Multiple population map files may be provided and these may assign multiple populations to the same sample. This allows multiple levels of population structure or overlapping populations to be described.
This annotator can produce the following outputs: report file.
This report file contains one line for each population for each variant. The columns in the report file are:
- The ID of the variant.
- The expected ploidy at this site. Sites on sex chromosomes that are not uniformly diploid will be missing some statistics.
- The population identifier.
- The non-reference allele frequency.
- The total number of alleles (chromosomes) in the population.
- The number of alleles (chromosomes) for which no genotype call is available.
- The number of alleles (chromosomes) that match the reference.
- The number of alleles (chromosomes) that are the non-reference allele.

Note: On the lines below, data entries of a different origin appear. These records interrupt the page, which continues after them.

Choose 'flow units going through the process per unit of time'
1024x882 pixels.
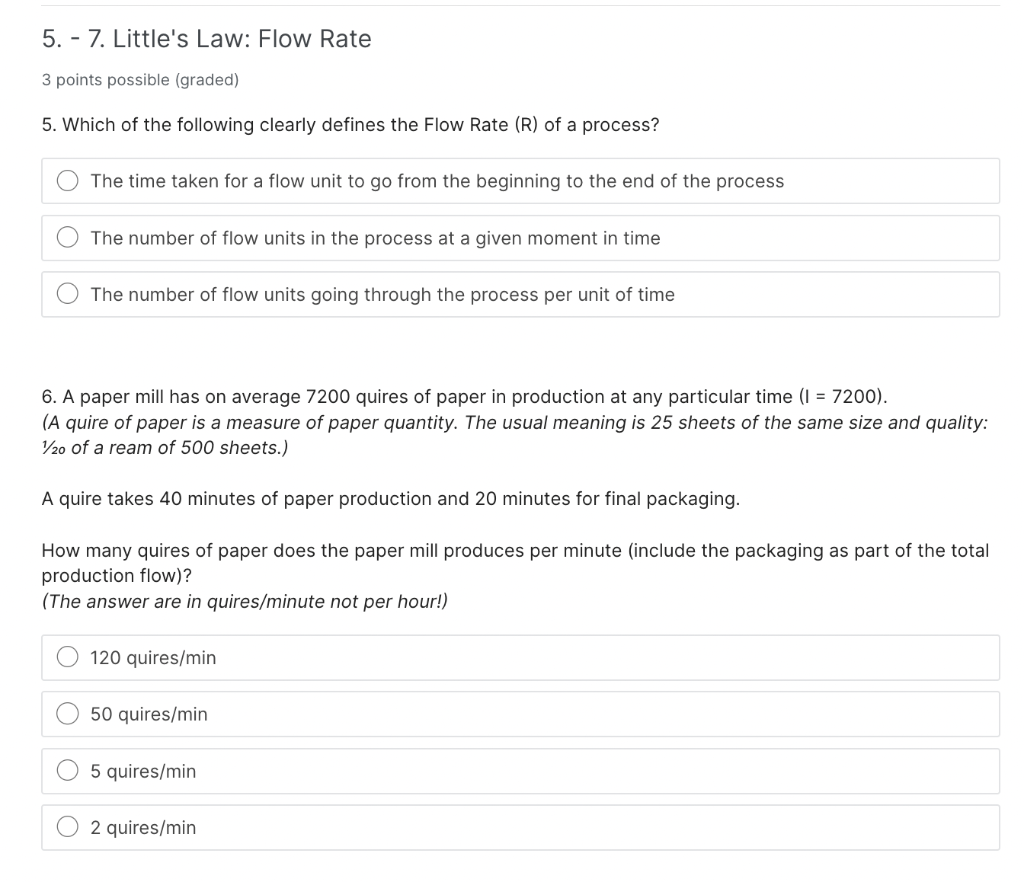point(67,293)
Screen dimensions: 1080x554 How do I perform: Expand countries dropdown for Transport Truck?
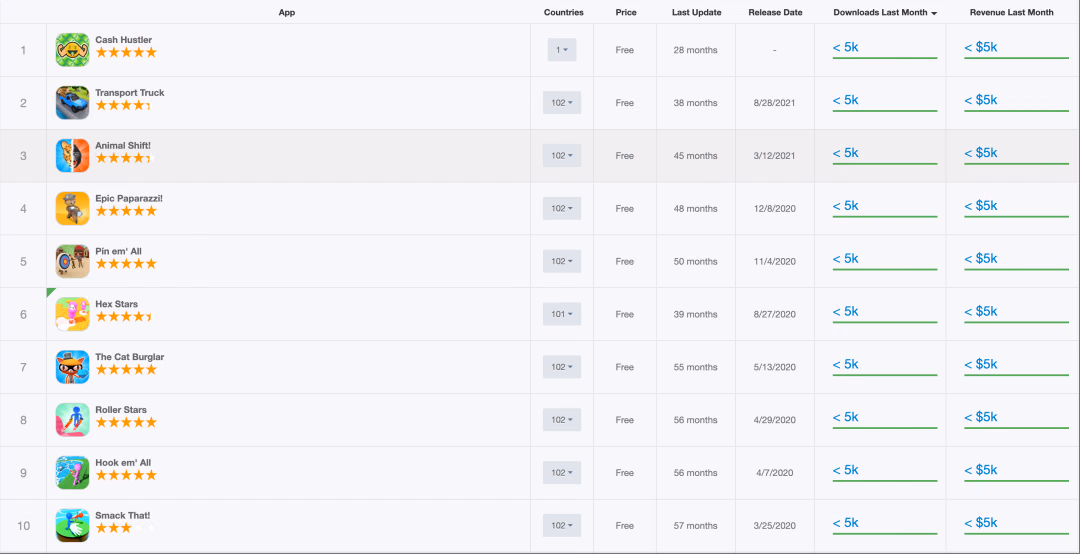tap(562, 103)

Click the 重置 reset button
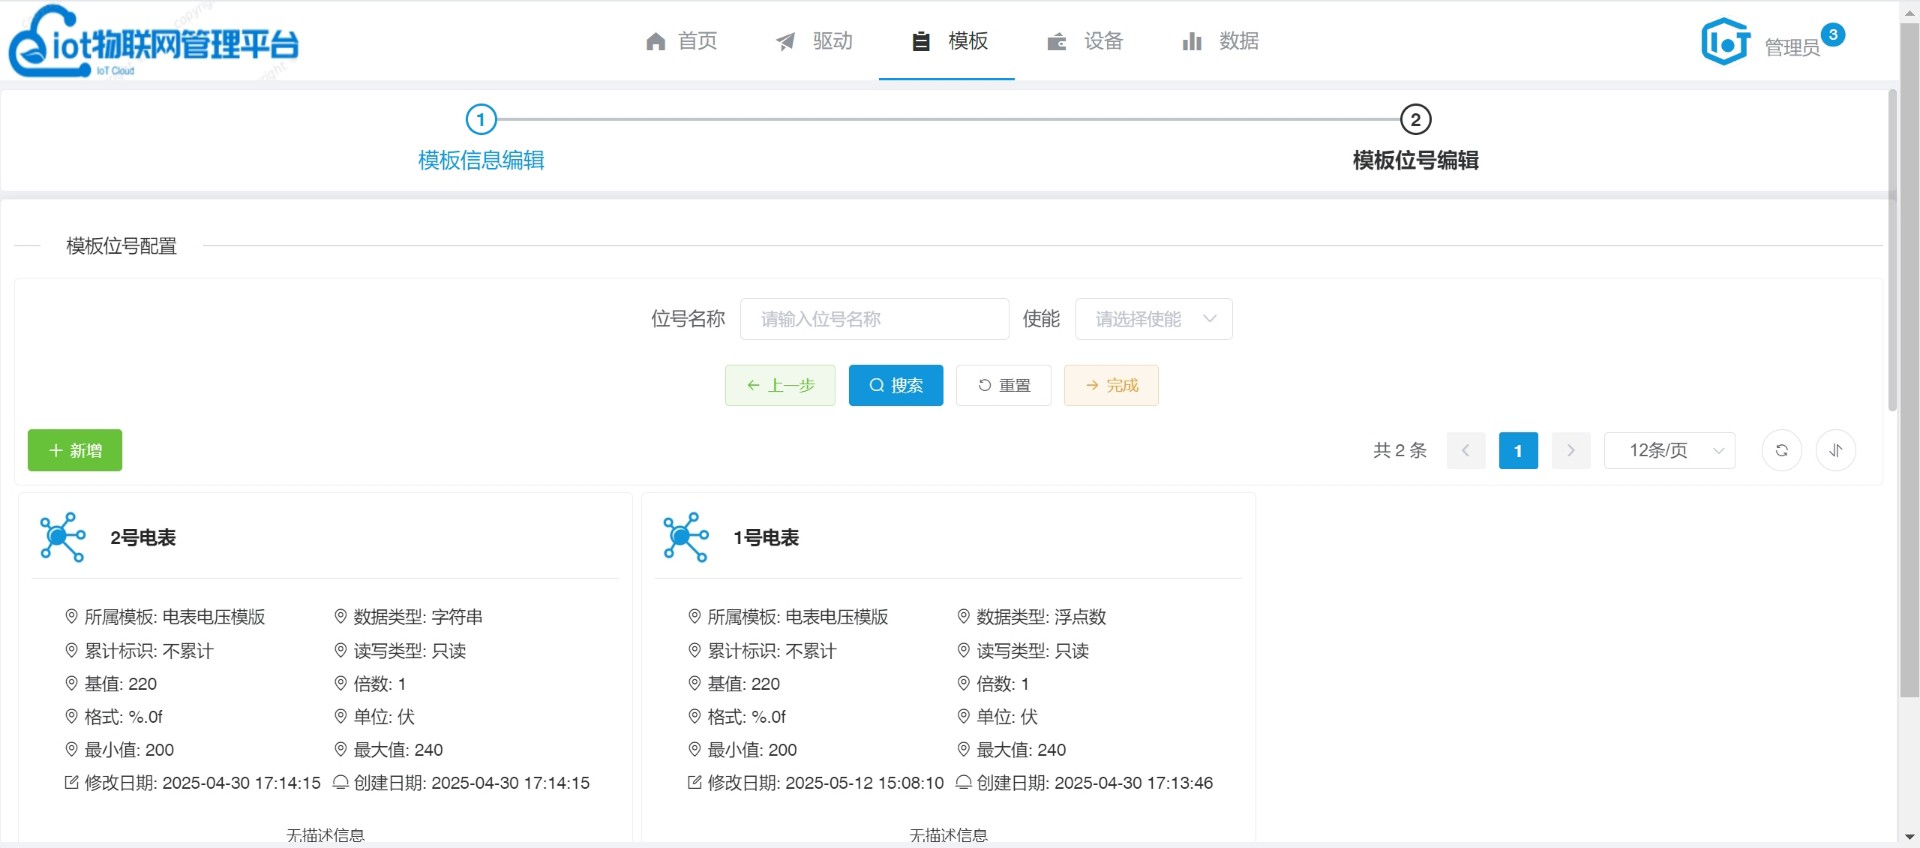[x=1003, y=385]
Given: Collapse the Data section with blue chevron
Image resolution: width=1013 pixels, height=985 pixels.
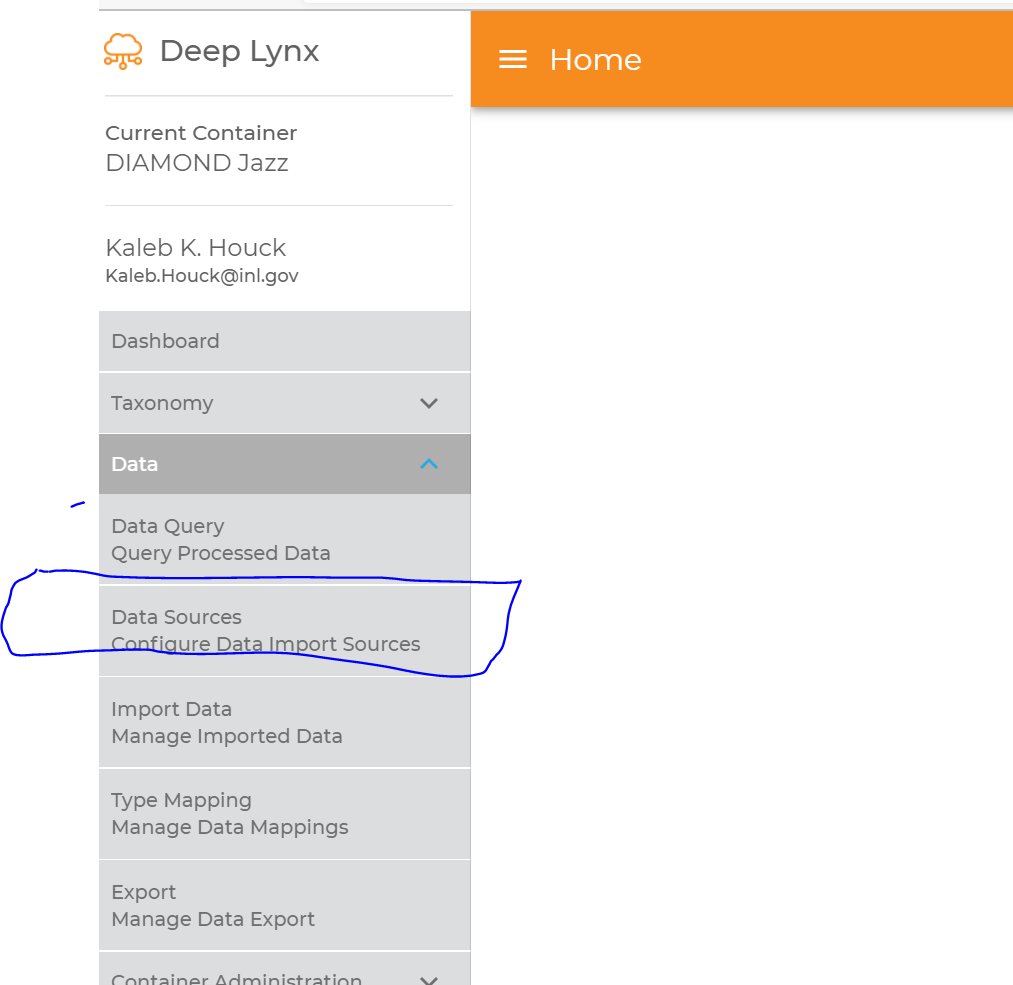Looking at the screenshot, I should 429,464.

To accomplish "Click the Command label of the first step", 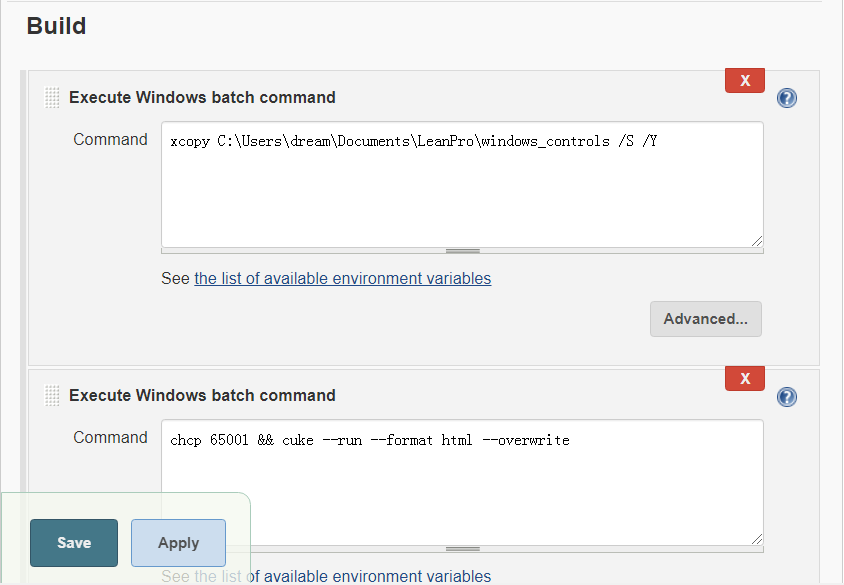I will (110, 139).
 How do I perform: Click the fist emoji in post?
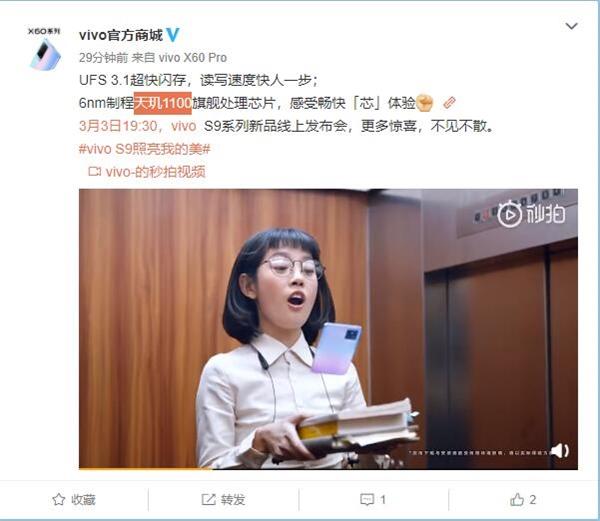(424, 103)
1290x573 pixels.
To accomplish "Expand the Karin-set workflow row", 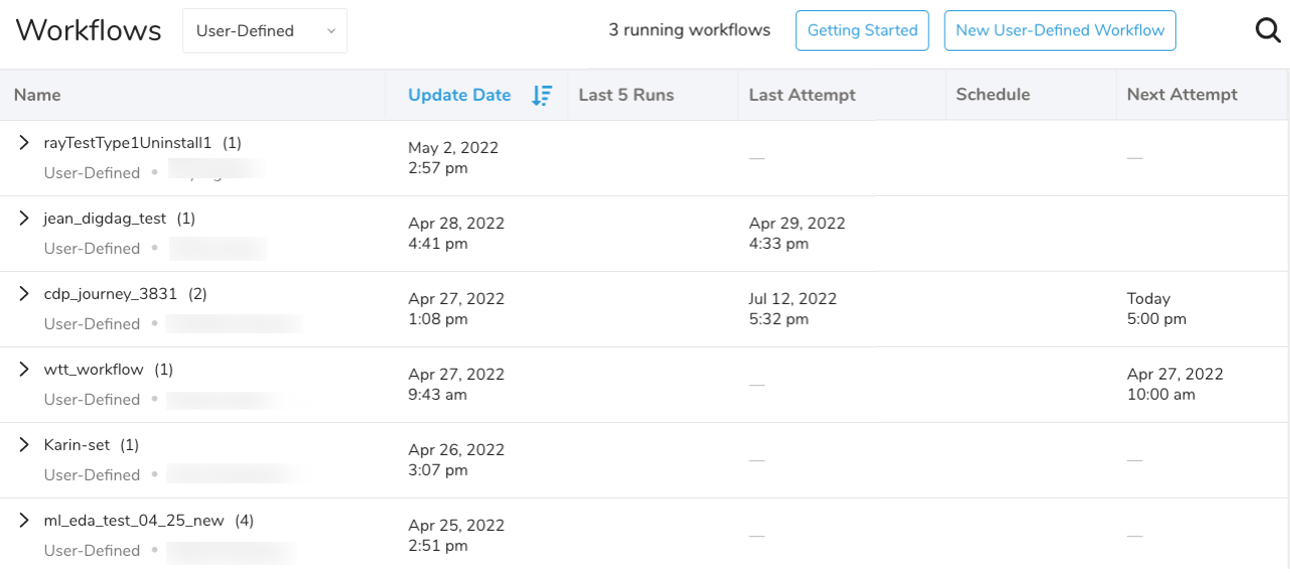I will coord(25,445).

- The total number of individuals in the population.
- The number of individuals for which no genotype call is available.
- The number of individuals that are called homozygous for the reference allele.
- The number of individuals that are called heterozygous.
- The number of individuals that are called homozygous for the alternate allele.
- Hardy-Weinberg equilibrium p-value.
java -Xmx4g -cp SVToolkit.jar \ org.broadinstitute.sv.main.SVAnnotator \ -A AlleleFrequency \ -R human_g1k_v37.fasta \ -vcf input.vcf \ -populationMapFile 1000G_populations.map \ -writeReport true \ -reportDirectory reportdir
AlleleFrequencyAnnotator specific arguments
|-filterGenotypes||Boolean||true||True to ignore genotypes that have been filtered|
|-filterVariants||Boolean||true||True to ignore variants that have been filtered|
|-genotypeQualityThreshold||Double||NA||Ignore genotypes below this genotype quality GQ value (default no threshold)|
|-population||List[String]||NA||Population(s) or .list file of populations to process|
|-populationMapFile||List[File]||NA||Map file (or files) containing sample to population assignments|
True to ignore genotypes that have been filtered.
True to ignore variants that have been filtered.
Ignore genotypes below this genotype quality GQ value (default no threshold).
Population(s) or .list file of populations to process.
Map file (or files) containing sample to population assignments.